▶ **Parts of the exercise**:
a) Translate this sentence from the passage on Valentine Greatrakes below into French: "He arrived in England in early 1666 but failed to cure the Viscountess."
b) Carry on the passage on Valentine Greatrakes below, picking up right after its final sentence and not the data.

On 6 April 1665 Robert Phayre, a former Commonwealth Governor of County Cork, was living at Cahermore, in that county, when he was visited by Greatrakes (who had served in his regiment in 1649). Greatrakes cured Phayre in a few minutes of an acute ague. John Flamsteed, the famous Astronomer, (then aged 19) went over to Ireland, in August 1665, to be touched by Greatrakes for a natural weakness of constitution, but received no benefit. Crowds flocked to him from all parts, and he was reported to have performed such extraordinary cures, that he was summoned into the Bishop's court at Lismore, and, not having a licence for practising, was forbidden to lay hands on anyone else in Ireland.

==Journey to England==
In 1665 Greatrakes was invited to England by his old commander, Lord Broghill (now Earl of Orrery), to cure Anne, Viscountess Conway of an inveterate headache. He arrived in England in early 1666 but failed to cure the Viscountess. Undaunted, he travelled through the country, treating the sick.

King Charles II, being informed of it, summoned Greatrakes to Whitehall. While unpersuaded that Greatrakes had miraculous power, the king did not forbid him to continue his ministrations.

Greatrakes went every day to a place in London where many sick persons, of all ranks in society, assembled. Pains, gout, rheumatism, convulsions and so forth were allegedly driven by his touch from one body part to another. Upon reaching the extremities, reportedly, all symptoms of these ailments ceased. As the treatment consisted entirely of stroking, Greatrakes was called The Stroker. Greatrakes ascribed certain disorders to the work of evil spirits. When persons possessed by such spirits saw Greatrakes or heard his voice, the afflicted fell to the ground or into violent agitation. He then proceeded to cure them by the same method of stroking.

While many were sceptical, Greatrakes did find zealous advocates for the efficacy of his healing powers. He himself published, in 1666, a letter addressed to the celebrated Robert Boyle entitled A brief Account of Mr. Valentine Greatrakes and divers of the strange Cures by him performed &c. See also The Miraculous Conformist &c. by Henry Stubbe, M.D., a pamphlet printed at Oxford in 1666, wherein the author gives a succinct history of Greatrakes' life. Appended to the pamphlet were a number of certificates, signed by persons of known probity, attesting to the reality of Greatrakes' cures.

▶ **Data for review**:

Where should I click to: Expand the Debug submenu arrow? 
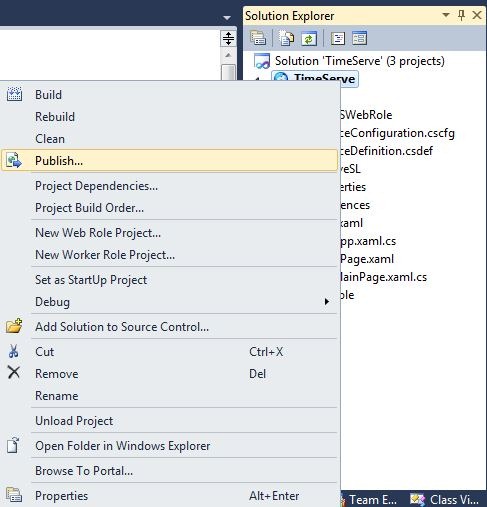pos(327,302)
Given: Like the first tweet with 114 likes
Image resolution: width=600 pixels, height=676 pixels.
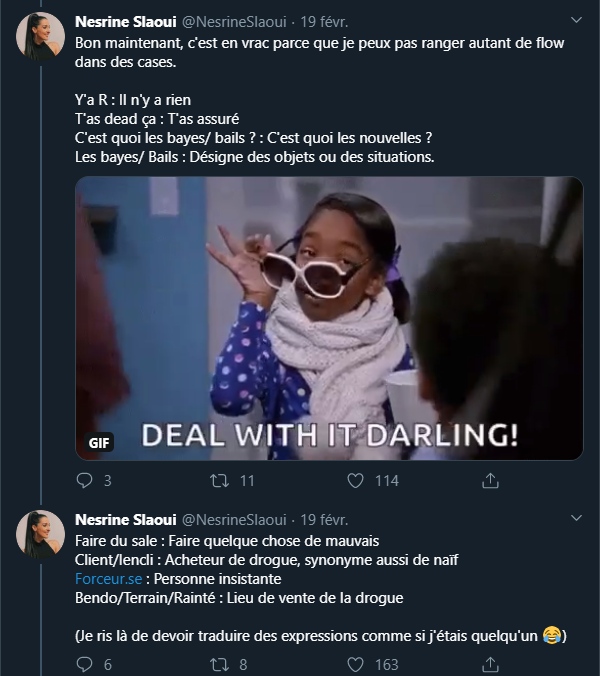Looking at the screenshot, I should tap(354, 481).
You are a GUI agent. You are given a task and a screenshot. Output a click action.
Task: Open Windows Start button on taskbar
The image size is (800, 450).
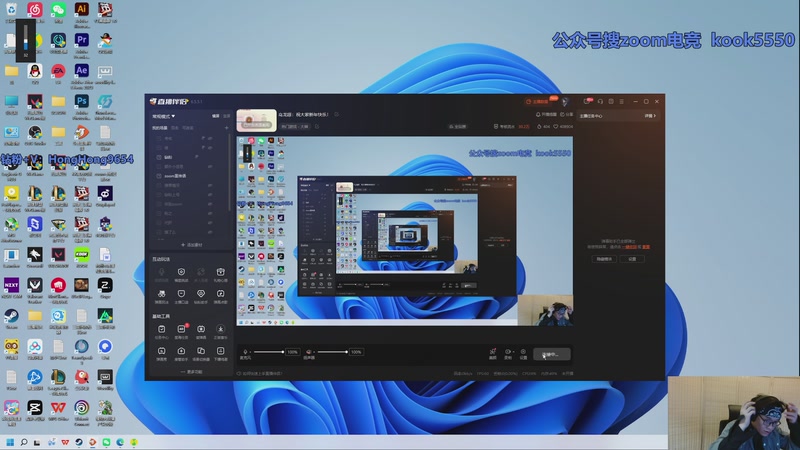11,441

▶ **Responses per task**:
a) Il arriva en Angleterre au début de 1666, mais ne parvint pas à guérir la vicomtesse.

b)
==Return to Ireland and farming==
Greatrakes returned to Ireland in 1667, and resumed farming in 1668 on £1,000 a year. Although he lived for many years, he no longer kept up the reputation of performing those strange cures which made him a name. However, his case is very singular, that on the strictest enquiry no sort of blemish was ever thrown upon his character, nor did any of those curious and learned persons, who espoused his cause, draw any imputation upon themselves.

Greatrakes died on 28 November 1682 at Affane, County Waterford. He may be buried in Lismore Church or under the aisle of the old Affane Church near to his father (sources vary).

==Skeptical reception==
Charles Mackay, in his Extraordinary Popular Delusions and the Madness of Crowds (1841), wrote that:

"Mr Valentine Greatraks, who, without mentioning magnetism, or laying claim to any theory, practised upon himself and others a deception much more akin to the animal magnetism of the present day than the mineral magnetism it was then so much the fashion to study."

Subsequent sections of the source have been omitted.